▶ _Brief_: Below are some records. Repeat exactly the lines from the one containing "Instruction: Open the Settings menu" through the final line.

Stored data entries
- Opening Delimiter -

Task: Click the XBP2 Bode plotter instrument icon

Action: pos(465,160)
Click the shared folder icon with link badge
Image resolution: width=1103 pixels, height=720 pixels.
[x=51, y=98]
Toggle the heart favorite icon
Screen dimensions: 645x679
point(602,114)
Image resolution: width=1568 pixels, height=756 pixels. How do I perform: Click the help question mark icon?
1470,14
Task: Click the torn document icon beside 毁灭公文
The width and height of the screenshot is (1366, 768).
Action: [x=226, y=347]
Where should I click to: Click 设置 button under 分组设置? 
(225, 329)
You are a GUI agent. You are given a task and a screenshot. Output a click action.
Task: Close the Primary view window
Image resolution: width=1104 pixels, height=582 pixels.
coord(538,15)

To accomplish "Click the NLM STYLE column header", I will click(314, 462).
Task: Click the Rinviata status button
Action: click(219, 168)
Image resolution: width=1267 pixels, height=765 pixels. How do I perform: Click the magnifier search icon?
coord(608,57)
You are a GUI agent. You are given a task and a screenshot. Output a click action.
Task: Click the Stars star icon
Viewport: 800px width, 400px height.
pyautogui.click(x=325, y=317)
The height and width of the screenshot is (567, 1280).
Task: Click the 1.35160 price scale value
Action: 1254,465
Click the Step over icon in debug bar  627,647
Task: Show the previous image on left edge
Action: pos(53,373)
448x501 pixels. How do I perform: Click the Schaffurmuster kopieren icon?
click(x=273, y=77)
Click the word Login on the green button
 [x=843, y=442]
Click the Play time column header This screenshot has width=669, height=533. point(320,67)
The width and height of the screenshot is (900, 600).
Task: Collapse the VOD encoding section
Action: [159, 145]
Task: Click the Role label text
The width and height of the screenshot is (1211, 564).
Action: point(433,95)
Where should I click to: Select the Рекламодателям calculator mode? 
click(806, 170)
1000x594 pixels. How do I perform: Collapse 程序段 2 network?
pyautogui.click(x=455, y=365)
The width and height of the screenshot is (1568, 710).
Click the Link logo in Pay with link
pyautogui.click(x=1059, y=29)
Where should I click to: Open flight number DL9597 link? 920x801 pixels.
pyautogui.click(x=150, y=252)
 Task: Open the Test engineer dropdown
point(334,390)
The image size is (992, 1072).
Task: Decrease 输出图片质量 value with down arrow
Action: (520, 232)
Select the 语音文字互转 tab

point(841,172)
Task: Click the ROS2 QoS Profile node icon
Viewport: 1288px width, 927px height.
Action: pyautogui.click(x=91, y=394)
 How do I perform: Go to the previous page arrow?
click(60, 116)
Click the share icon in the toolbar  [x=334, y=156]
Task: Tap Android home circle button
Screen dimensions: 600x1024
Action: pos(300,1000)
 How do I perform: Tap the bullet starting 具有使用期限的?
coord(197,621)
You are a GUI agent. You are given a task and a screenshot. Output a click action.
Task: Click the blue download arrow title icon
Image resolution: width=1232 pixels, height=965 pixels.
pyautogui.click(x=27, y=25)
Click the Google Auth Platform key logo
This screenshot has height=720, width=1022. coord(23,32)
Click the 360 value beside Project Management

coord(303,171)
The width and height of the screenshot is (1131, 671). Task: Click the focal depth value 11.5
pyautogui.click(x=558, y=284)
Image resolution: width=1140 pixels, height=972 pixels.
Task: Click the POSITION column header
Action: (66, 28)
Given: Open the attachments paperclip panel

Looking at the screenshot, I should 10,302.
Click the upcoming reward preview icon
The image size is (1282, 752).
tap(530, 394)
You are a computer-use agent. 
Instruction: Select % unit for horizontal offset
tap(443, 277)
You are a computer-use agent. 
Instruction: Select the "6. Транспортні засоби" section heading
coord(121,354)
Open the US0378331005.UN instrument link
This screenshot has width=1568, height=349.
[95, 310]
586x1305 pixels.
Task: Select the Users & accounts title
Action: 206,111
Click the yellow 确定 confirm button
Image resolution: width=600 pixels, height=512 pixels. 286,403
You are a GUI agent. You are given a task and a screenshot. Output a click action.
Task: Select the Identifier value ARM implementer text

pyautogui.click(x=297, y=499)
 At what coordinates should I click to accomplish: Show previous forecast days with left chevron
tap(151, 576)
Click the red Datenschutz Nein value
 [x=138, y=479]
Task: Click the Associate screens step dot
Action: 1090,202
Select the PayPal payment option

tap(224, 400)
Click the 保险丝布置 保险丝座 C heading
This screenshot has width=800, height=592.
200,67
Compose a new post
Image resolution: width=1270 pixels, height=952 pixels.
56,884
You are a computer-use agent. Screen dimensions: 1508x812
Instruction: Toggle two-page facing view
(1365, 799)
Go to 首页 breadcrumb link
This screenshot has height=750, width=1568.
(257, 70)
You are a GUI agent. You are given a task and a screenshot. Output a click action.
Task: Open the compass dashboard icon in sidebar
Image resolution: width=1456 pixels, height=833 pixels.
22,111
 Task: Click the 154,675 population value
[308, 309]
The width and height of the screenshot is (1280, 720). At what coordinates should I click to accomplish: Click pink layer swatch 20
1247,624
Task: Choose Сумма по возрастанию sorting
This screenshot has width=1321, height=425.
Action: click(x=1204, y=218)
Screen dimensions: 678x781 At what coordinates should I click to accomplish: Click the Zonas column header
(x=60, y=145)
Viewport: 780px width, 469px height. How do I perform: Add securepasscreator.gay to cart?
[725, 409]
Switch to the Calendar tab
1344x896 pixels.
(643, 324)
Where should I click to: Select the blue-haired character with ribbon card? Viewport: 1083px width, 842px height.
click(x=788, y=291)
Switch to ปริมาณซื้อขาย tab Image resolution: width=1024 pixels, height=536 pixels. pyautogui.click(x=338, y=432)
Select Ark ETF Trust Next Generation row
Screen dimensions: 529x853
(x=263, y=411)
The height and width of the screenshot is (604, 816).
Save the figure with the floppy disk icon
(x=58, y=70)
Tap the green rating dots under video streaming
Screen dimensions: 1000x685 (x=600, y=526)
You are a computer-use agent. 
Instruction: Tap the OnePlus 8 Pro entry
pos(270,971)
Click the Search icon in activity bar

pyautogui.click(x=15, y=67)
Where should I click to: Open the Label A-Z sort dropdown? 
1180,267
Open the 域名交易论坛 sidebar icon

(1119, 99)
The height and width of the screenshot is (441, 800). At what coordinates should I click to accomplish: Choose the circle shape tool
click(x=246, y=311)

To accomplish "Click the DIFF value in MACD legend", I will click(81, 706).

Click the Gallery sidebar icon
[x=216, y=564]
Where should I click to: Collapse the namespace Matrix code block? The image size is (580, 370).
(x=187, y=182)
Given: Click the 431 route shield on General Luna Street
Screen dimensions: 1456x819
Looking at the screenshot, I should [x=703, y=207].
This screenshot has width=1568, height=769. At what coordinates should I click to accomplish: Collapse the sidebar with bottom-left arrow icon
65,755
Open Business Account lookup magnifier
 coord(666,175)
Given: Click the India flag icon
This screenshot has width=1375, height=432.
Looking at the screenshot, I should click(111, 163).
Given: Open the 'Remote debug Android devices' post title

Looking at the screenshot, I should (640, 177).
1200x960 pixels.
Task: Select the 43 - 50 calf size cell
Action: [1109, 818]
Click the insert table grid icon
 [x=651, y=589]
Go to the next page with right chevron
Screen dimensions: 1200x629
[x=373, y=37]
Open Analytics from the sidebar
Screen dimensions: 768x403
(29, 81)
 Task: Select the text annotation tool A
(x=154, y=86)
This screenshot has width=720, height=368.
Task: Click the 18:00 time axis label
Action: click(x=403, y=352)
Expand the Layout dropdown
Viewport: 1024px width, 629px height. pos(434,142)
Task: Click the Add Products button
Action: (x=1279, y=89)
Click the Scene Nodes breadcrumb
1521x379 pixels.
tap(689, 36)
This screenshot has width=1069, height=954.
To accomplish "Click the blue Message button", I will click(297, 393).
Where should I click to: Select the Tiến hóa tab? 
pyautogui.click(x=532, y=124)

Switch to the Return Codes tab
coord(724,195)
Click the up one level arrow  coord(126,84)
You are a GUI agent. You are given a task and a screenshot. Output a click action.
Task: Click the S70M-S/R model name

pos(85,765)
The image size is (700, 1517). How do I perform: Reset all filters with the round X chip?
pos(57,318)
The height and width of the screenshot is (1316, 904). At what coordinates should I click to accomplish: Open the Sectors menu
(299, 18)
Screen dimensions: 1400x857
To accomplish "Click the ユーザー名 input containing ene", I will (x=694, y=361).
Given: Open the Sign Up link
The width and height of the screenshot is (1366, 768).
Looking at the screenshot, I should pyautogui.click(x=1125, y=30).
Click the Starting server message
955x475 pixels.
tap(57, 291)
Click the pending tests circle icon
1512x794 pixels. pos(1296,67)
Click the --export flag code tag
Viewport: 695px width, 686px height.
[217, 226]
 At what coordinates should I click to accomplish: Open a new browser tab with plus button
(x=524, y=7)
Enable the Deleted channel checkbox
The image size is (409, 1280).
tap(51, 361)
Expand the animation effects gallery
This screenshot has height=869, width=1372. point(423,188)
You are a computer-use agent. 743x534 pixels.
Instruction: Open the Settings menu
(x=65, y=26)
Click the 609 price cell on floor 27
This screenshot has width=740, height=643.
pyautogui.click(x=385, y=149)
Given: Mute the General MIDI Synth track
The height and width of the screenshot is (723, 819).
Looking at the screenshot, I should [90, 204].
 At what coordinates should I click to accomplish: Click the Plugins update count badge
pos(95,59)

- Closing Delimiter -

▶ _Output of the exercise_:
Instruction: Open the Settings menu
(x=65, y=26)
Click the 609 price cell on floor 27
This screenshot has width=740, height=643.
pyautogui.click(x=385, y=149)
Given: Mute the General MIDI Synth track
The height and width of the screenshot is (723, 819).
Looking at the screenshot, I should [90, 204].
 At what coordinates should I click to accomplish: Click the Plugins update count badge
pos(95,59)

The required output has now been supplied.